With defenseman Andrew Ference slated to return Tuesday night in Carolina, the B's have a tough decision to make, as the numbers simply don't add up: seven healthy defenders, six available slots.
"It's not an easy decision, but it's a good situation to be in," head coach Claude Julien told reporters after Monday's 7-0 win. "You've created some competition now and everybody wants to be in the lineup. The only guy who is going to have a tough decision to make, the way guys are playing, is me."
While McQuaid's physicality (and plus-14 rating) has been a key factor in the B's recent success, Kampfer's ability to move the puck up ice and create offense ultimately means more to this team, which has yet to find a rhythm on offense. This may appear to be a bold statement when speaking about a team that has popped 26 goals in the last five games, but the truth is the B's have had trouble putting together the right lines and effective power-play units.
What's wrong with a little more offense? When the B's welcomed back Mark Stuart on Monday, they welcomed "Caveman strength" (thanks, Jack Edwards) back to the blue line. While this, by no means, makes McQuaid expendable and/or useless to the B's defensive unit, it does mean that the B's have an experienced big man back to take over as a punishing defender in their own zone.
Kampfer has been matching up well when playing with Zdeno Chara, but Ference will likely take back his slot alongside the B's captain.
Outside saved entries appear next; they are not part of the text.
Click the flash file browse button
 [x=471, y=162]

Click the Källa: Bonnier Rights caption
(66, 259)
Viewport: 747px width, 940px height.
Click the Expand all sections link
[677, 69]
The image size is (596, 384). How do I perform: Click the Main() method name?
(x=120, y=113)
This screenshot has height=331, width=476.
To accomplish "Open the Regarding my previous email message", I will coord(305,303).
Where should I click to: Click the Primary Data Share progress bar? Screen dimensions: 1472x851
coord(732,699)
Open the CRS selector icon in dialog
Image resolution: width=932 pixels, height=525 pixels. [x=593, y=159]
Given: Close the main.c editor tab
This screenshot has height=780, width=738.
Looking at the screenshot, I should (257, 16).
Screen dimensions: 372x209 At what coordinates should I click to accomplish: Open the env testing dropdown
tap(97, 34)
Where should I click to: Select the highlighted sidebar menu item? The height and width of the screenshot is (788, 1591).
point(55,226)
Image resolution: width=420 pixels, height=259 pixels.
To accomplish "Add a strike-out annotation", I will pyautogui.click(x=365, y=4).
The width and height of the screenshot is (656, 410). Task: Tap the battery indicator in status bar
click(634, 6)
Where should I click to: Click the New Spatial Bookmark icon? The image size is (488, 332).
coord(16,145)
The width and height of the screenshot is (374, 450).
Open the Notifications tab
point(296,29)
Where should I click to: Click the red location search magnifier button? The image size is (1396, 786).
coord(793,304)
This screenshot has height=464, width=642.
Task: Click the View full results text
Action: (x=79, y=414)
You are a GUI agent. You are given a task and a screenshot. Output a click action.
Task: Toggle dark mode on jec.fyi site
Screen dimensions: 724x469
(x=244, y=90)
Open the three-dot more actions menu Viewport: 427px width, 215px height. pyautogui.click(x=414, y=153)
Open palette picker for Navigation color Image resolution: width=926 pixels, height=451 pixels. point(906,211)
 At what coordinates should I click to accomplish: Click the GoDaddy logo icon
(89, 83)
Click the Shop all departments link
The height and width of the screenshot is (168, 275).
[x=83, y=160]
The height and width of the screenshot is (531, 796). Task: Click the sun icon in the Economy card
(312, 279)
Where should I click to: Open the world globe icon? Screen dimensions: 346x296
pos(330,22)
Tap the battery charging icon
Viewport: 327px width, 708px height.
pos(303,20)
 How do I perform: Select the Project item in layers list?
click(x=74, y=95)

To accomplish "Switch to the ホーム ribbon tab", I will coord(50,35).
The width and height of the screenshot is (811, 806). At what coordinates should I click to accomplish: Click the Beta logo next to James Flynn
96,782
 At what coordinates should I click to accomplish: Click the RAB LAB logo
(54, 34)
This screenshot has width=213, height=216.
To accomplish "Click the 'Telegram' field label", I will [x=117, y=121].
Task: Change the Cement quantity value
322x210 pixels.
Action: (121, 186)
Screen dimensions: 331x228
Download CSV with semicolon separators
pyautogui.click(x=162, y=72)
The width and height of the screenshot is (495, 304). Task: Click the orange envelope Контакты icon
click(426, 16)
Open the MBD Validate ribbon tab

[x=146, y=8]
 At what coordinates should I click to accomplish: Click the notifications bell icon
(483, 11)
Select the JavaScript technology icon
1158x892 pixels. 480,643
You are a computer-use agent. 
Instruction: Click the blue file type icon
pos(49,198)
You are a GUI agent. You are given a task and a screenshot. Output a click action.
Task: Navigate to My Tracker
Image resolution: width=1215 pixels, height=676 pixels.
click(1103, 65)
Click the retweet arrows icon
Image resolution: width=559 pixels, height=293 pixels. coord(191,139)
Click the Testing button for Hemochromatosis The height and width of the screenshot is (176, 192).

Although McQuaid played sturdily alongside Stuart on Monday, Kampfer seems to match up better with the bruising, stay-at-home Stuart.
An unlikely scenario would be to alternate the defenders from the active lineup to healthy scratch depending on the matchup. Sticking with this idea ultimately means sitting a young player for half a season, but a lot can be learned from simply being around the team, practicing and playing every other game. When facing a big, tough, offensive team that requires the B's to bulk up on defense, they can toss McQuaid in. When the B's need speed and offense, pencil Kampfer in. While it may sound crazy and borderline stupid, it might make sense, especially if McQuaid continues to drop the mitts on what seems to be a nightly basis.